● Task requirements:
Determine how many lines in the entries below contain "Select", and output only that number.

● Data for review:
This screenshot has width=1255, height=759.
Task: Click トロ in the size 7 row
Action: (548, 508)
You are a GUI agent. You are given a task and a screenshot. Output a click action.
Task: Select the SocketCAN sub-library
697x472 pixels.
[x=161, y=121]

--

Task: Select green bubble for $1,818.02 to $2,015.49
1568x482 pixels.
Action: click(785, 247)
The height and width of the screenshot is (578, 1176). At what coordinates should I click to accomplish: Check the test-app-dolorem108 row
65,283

● Exercise result:
2